Hundreds of Shiite Hazaras demonstrated for two days in western Kabul after the arrest of a popular militia leader from the minority community. The protests subsided after the commander, Abdul Ghani Alipoor, was released on bail on Monday night, but not before clashes and shooting in which four civilians died, dozens of policemen were injured and at least six police posts vandalised.

On Tuesday morning, many of the protesters were among the hundreds of volunteers who turned out to clear the streets and repair the damage. Wearing orange high-visibility vests, they worked alongside policemen in their grey uniforms and kevlar vests to gather up debris from the protests. As some volunteers painted the cargo containers that serve as police checkposts, others repaired broken doors and windows, furniture and equipment.

“Today, we started cleaning Shaheed Mazari road and also started renovating the police checkposts,” said Mohammad Khalili, who took part in the protests on Sunday and Monday.

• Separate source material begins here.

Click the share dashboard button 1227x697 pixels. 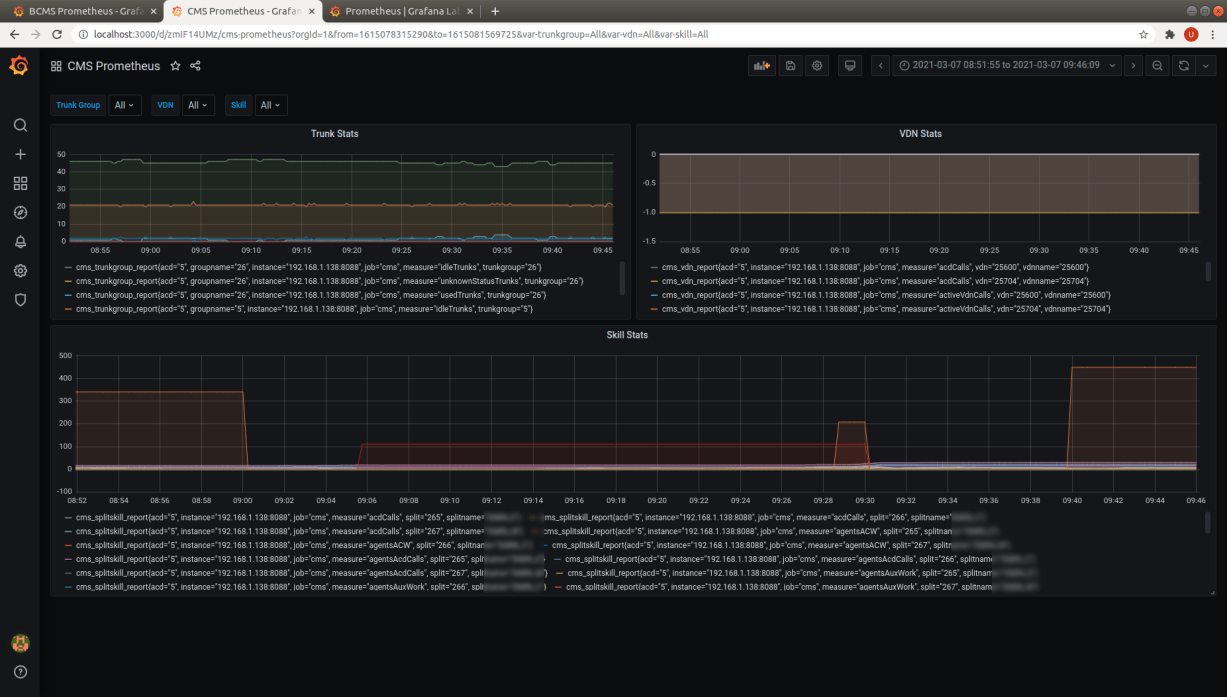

Mr Khalili is the director of Development Council of District 13, a civil society group in west Kabul which hired 325 workers for the clean-up. However, almost as many citizens showed up to help.

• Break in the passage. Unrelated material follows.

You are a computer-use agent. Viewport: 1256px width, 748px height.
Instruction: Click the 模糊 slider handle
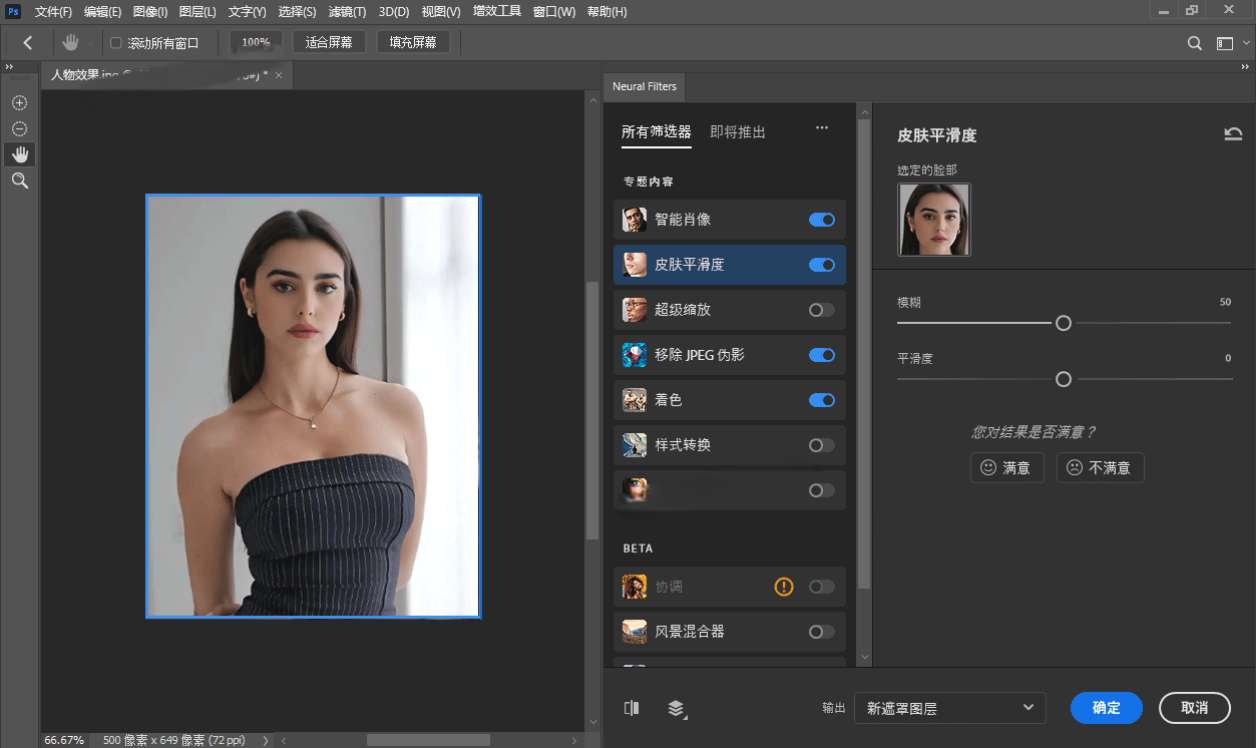(1063, 323)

The people who damaged public property did not represent the larger protest, Mr Khalili said told The National.

“Those who participated in the protests didn’t do anything wrong. They used their civil rights to voice their views; but unfortunately, a few angry and emotional protesters set fire to police checkposts,” he said.

“Today we wanted to show that we are civilised and that our actions are civilised, and in respect of the constitution and the laws of Afghanistan.”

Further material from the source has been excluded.